Urteil des OLG Oldenburg vom 21.08.2008

OLG Oldenburg: bürgschaft, zustellung, rückgriff, zahl, zusammensetzung, akzessorietät, kennzeichnung, bürge, anschluss, verjährungsfrist

Gericht:
OLG Oldenburg, 09. Zivilsenat
Typ, AZ:
Hinweisbeschluss, 9 U 44/08
Datum:
21.08.2008
Sachgebiet:
Normen:
ZPO § 690 Abs 1 Nr 3, ZPO § 204 Abs 1 Nr 3
Leitsatz:
zur Frage der hinreichenden Individualisierung eines Mahnbescheides gemäß § 690 Abs. 1 Nr. 3 ZPO:
Bei einer Vielzahl besicherter Forderungen, insbesondere unterschiedlicher Gläubiger, muss der als
Bürge in Anspruch genommene Schuldner anhand des Mahnbescheides erkennen können, aufgrund
welcher Hauptforderungen er in Anspruch genommen wird.

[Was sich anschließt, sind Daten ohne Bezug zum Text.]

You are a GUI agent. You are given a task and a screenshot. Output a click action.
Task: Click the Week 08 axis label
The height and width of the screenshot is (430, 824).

Anschluss an OLG Oldenburg 6 W 91/07 vom 21.5.2007 und 15 U 5/07 vom 8.5.2007,
Volltext:
Oberlandesgericht Oldenburg
9 U 44/08
2 O 594/06 Landgericht Aurich
Hinweisbeschluss
In dem Rechtsstreit
Klägerin und Berufungsklägerin,
Prozessbevollmächtigter:
Rechtsanwalt …
gegen
Beklagte und Berufungsbeklagte,
Prozessbevollmächtigte:
Rechtsanwälte …
hat der 9. Zivilsenat des Oberlandesgerichts Oldenburg durch … sowie die Richter am Oberlandesgericht … und …
am 21. August 2008
einstimmig beschlossen:
I.
Gemäß § 522 Abs. 2 Satz 2 ZPO wird darauf hingewiesen, dass die Berufung der Klägerin keine Aussicht auf Erfolg
hat. Das angefochtene Urteil weist weder Rechtsfehler im Sinne der §§ 513 Abs. 1, 546 ZPO auf, noch rechtfertigen
nach § 529 ZPO zugrunde zu legende Tatsachen eine andere Entscheidung.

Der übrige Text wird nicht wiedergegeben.